Prostatic exfoliative cytology

Consists of cytological studies of prostatic secretion, postmasaje urine and semen.

Ultrasound

In the prostatitis are different signs ultrasound though, unfortunately, are not exclusive of them and, therefore, can not be attributed to each type of prostatitis and even, on their own, they are not sufficient to establish the diagnosis of the disease.
Ultrasound observed changes are: enlargement of the prostate, the asymmetry of the prostate lobes, increase in the diameter of the periprostatic venous Plexus, hiperecogenicos in the outer prostate nodules, evidence of intraprostatic lithiasis, presence of periurethral hipoecoicos halos or calcifications between the transitional zone and the capsule.

Biochemistry

PSA (prostate-specific antigen) blood total increases in acute prostatitis, normalizing with the resolution. On the contrary, in the remaining categories of single prostatitis it is abnormal in 6-15% of cases.
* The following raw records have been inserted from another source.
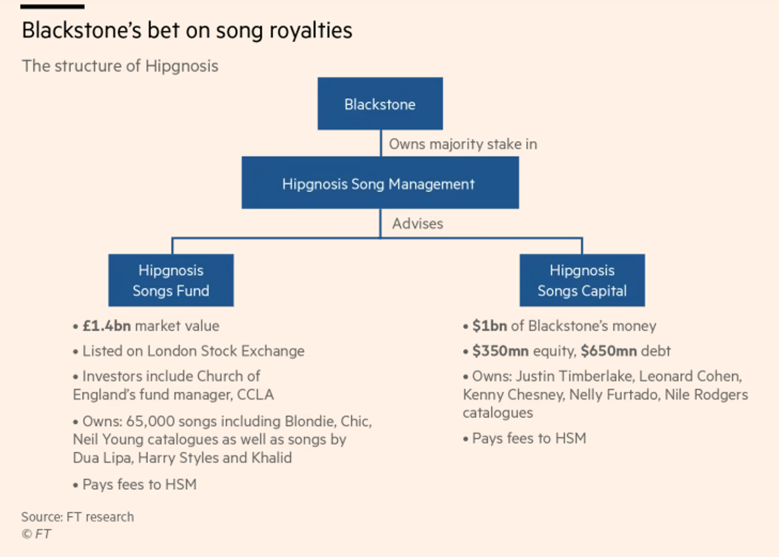Image resolution: width=779 pixels, height=557 pixels.
Task: Click the 'Owns majority stake in' label
Action: [463, 144]
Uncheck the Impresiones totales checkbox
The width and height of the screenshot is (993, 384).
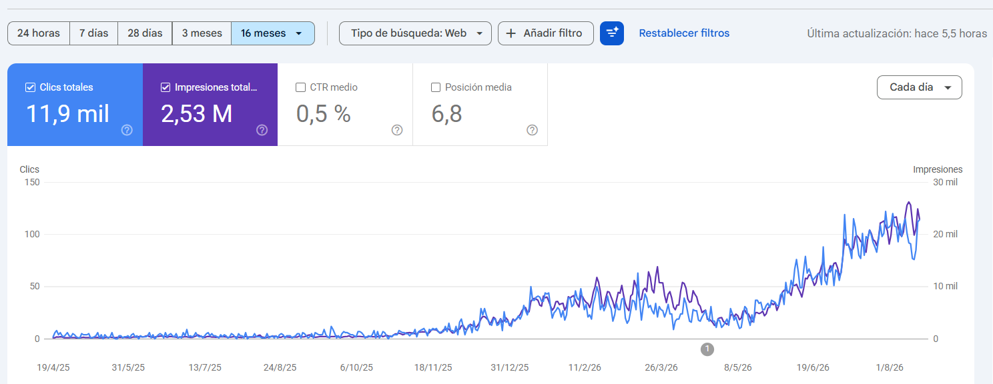tap(166, 87)
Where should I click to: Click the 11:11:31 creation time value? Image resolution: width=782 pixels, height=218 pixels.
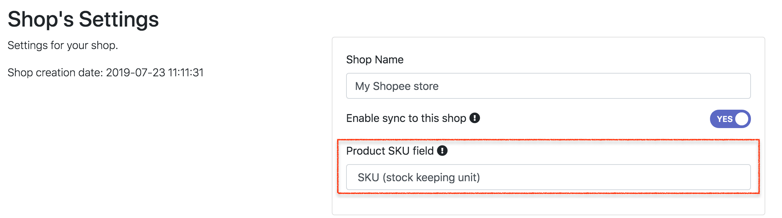click(x=186, y=73)

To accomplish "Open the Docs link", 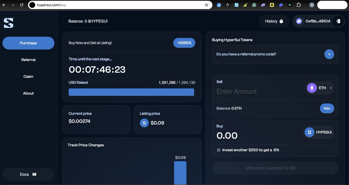I will click(x=28, y=175).
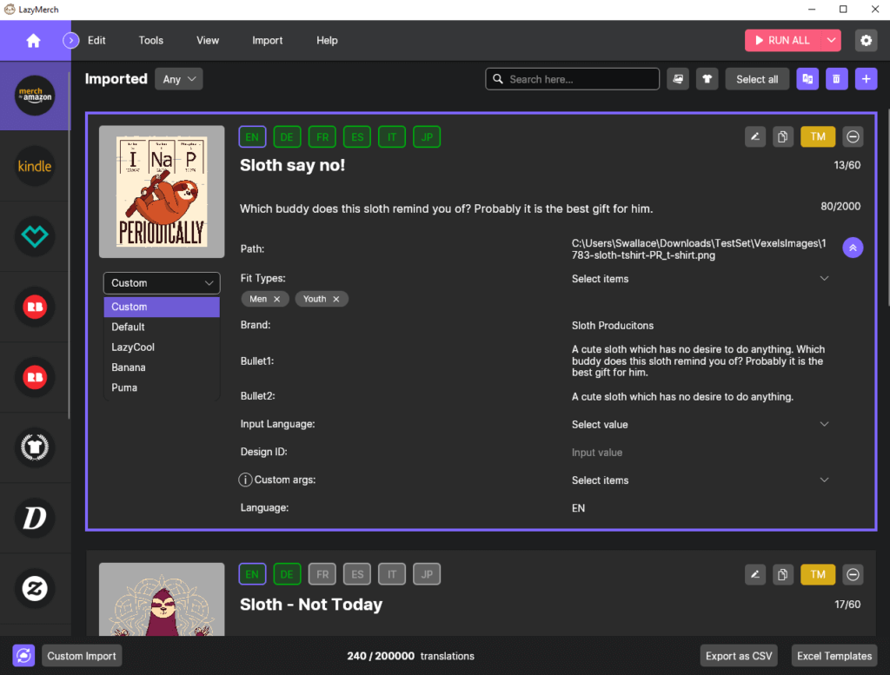This screenshot has width=890, height=675.
Task: Open the Kindle platform in sidebar
Action: (36, 166)
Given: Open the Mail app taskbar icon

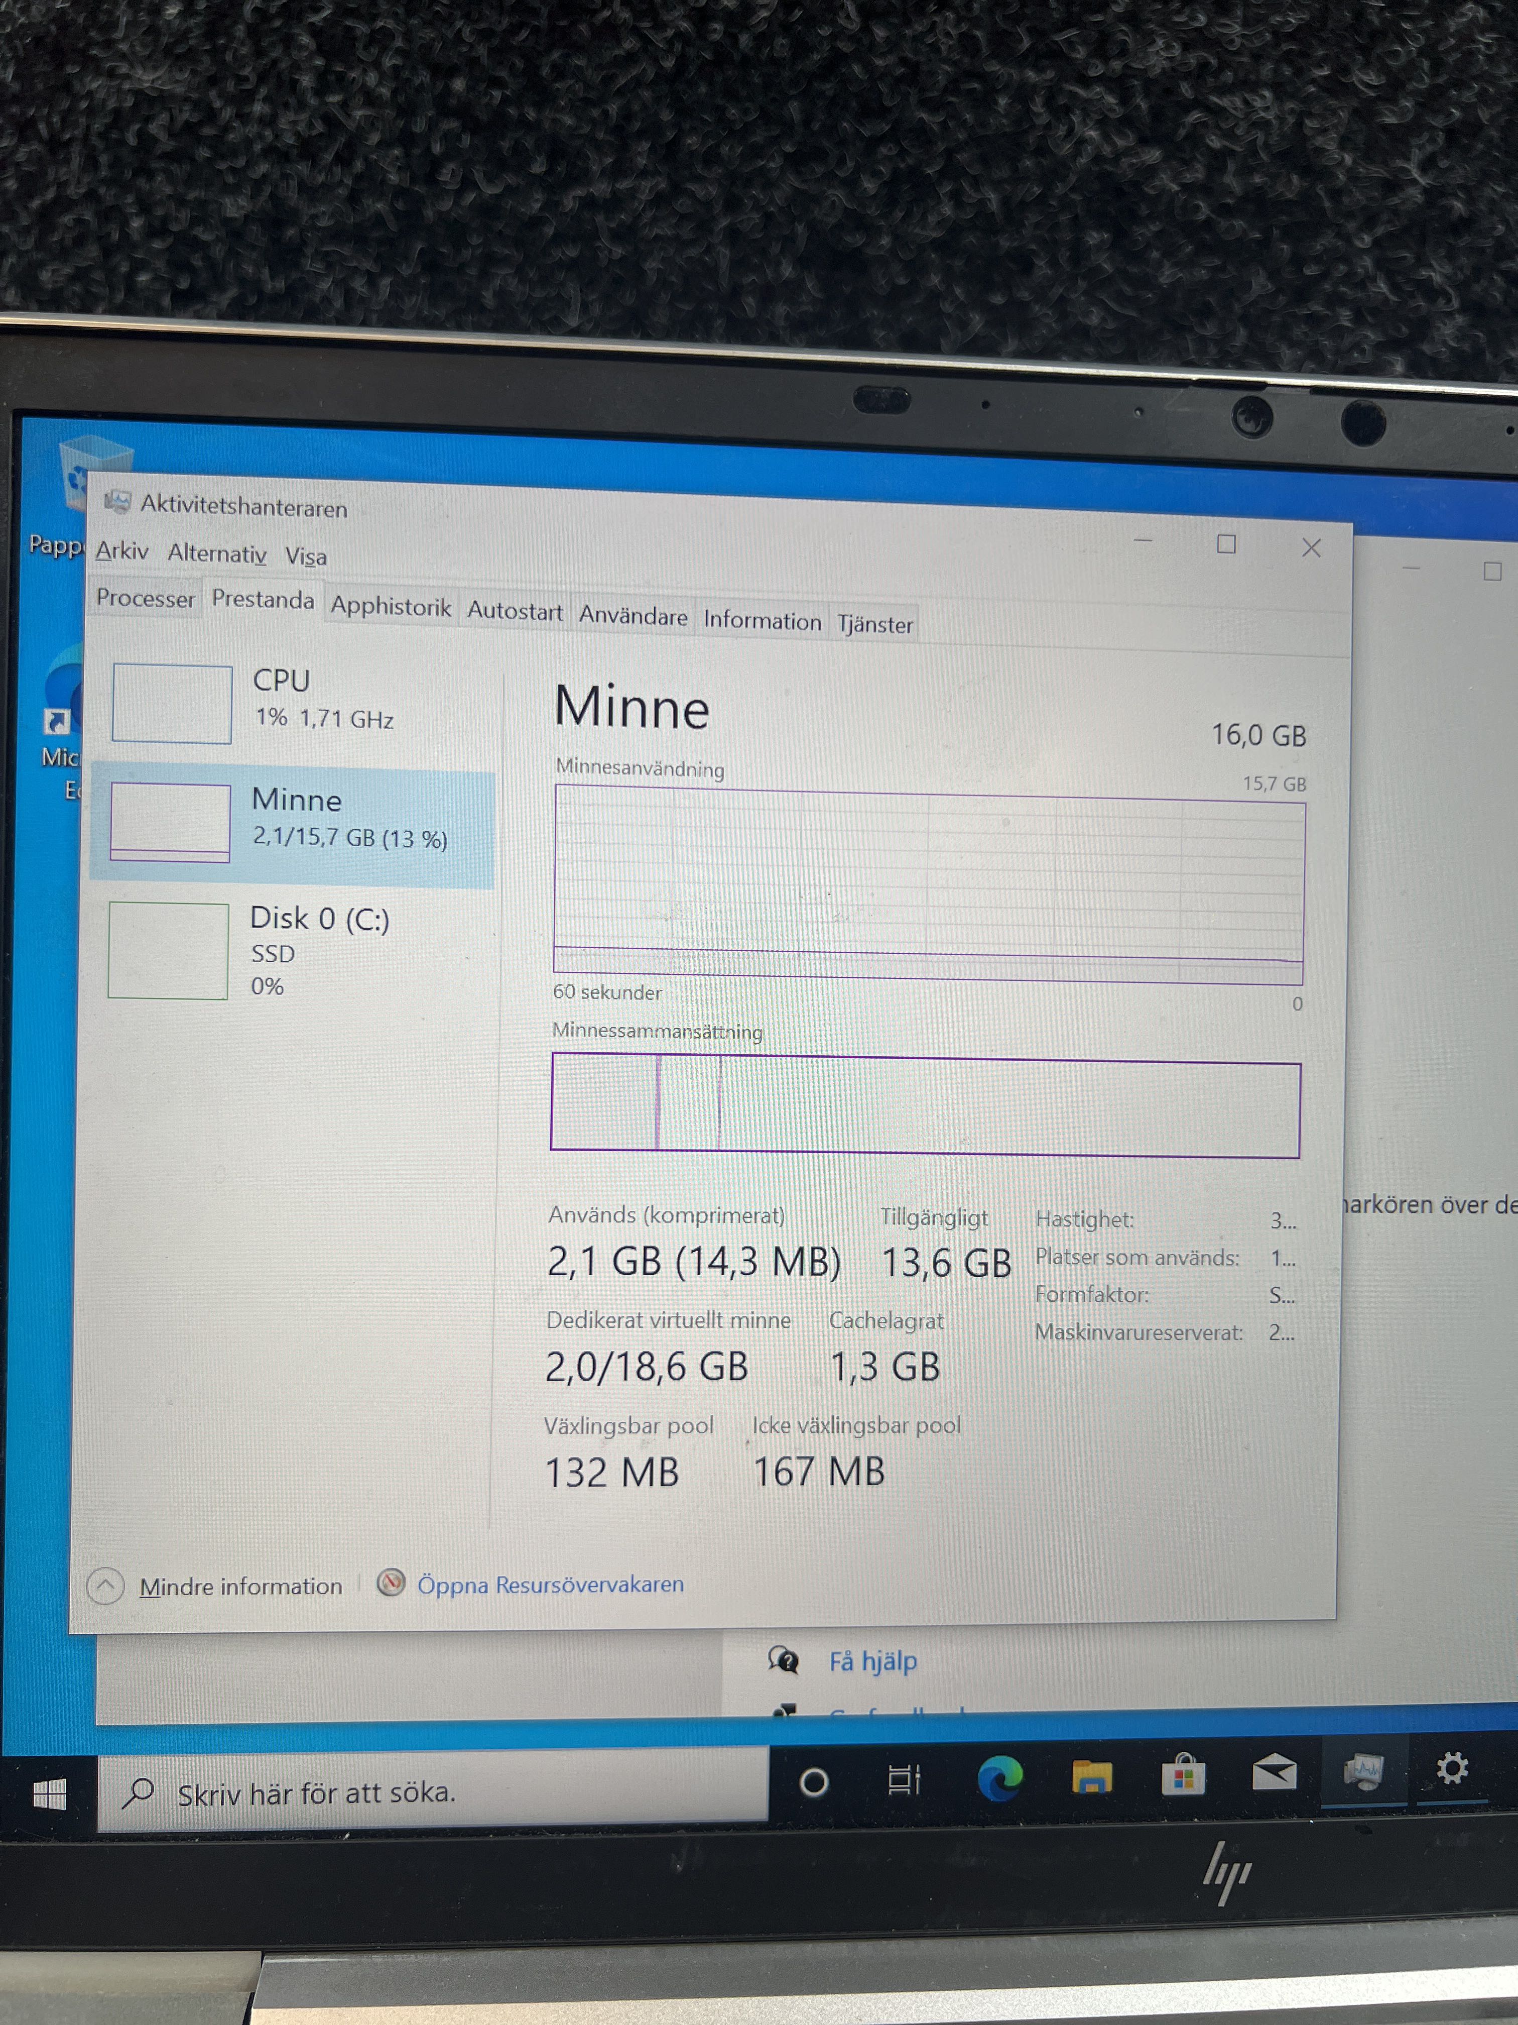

In any case, a serum PSA elevated in a young male suggests prostate inflammation, although, except in the acute form, its diagnostic performance is poor, its repetition being advisable before ordering the implementation of a prostate biopsy.

Other studies

Prostate biopsy, immune response and the urodynamic study are testing can also be performed for the study of this disease.

Treatment of prostatitis

There are various treatment options according to the type of prostatitis:

Treatment of acute prostatitis or type I

Consists of cephalosporins of 2nd and 3rd generation or fluorquinolonas or aminoglycosides parenterally. If there is urinary obstruction should be added to this indwelling urethral or suprapubic cystostomy. If there is improvement with the foregoing establishes oral treatment for 10 days with doxycycline or fluorquinolonas. If there is no improvement, is performed an ultrasound; If you notice a prostatic abscess is a puncture to drain this fluid + antimicrobial first parenteral and then oral treatment, for 14 days, and if nothing is seen on ultrasound the antimicrobial is changed.
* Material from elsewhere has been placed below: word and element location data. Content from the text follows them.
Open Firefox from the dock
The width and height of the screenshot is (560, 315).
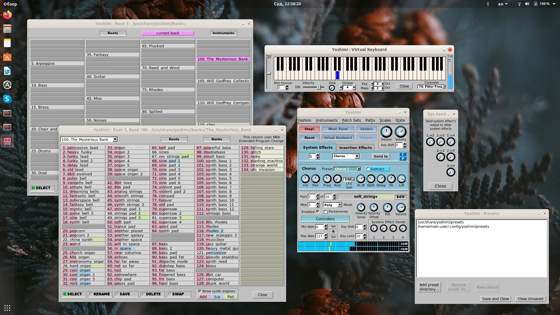7,15
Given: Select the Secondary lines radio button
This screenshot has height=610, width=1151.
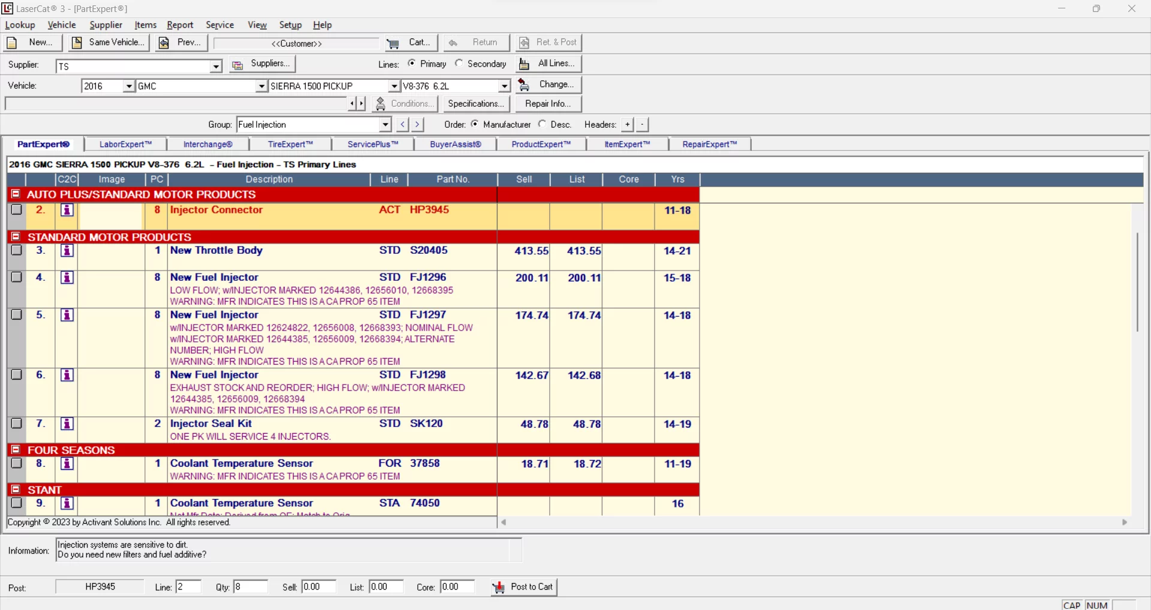Looking at the screenshot, I should [x=459, y=64].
Treatment of chronic bacterial prostatitis or type II

It consists of oral antimicrobial therapy for 6-12 weeks with doxycycline, trimethoprim, or fluorquinolonas. After the above three situations occur:
  • Cure: will be monitoring and controls.
  • Relapse or no improvement: administered antimicrobial to full dose for 6 months, and performs the assessment of prostate surgery.
  • Recurrence: will be antimicrobial treatment at low doses over 6 months.

Treatment of inflammatory pelvic pain syndrome or type IIIA

It consists of oral antimicrobial therapy for 6 weeks with doxycycline, trimethoprim, or fluorquinolonas. If there is improvement, remains the treatment 6 more weeks. If there is no improvement, changes to other antimicrobial and anti-inflammatory drugs are added. If there is still no improvement, alfa-bloqueantes are given first, and if this does not work, other drugs (finasteride, dutasteride, polysulfate or pentosan) or herbal medicine would be used.
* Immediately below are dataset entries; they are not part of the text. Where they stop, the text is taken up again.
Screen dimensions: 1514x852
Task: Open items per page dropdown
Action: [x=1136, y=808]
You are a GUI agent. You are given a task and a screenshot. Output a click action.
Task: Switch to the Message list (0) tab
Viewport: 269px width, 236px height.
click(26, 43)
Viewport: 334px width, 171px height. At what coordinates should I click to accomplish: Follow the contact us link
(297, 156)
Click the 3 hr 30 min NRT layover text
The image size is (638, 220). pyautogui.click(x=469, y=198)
Treatment of non-inflammatory chronic pelvic pain syndrome or type IIIB

It consists of simultaneous treatment of two weeks with diazepam, alpha-blocker and opioid analgesics. If there is improvement opiates are changed by nonsteroidal anti-inflammatory drugs (NSAIDs), are diazepam and the alfa-bloqueantes, these last three months. If there is no improvement, it tries with psychotherapy, relaxation techniques, and changes in lifestyles.

Treatment of asymptomatic inflammatory prostatitis or type IV

Not recommended for any treatment, except in cases of high PSA or infertility.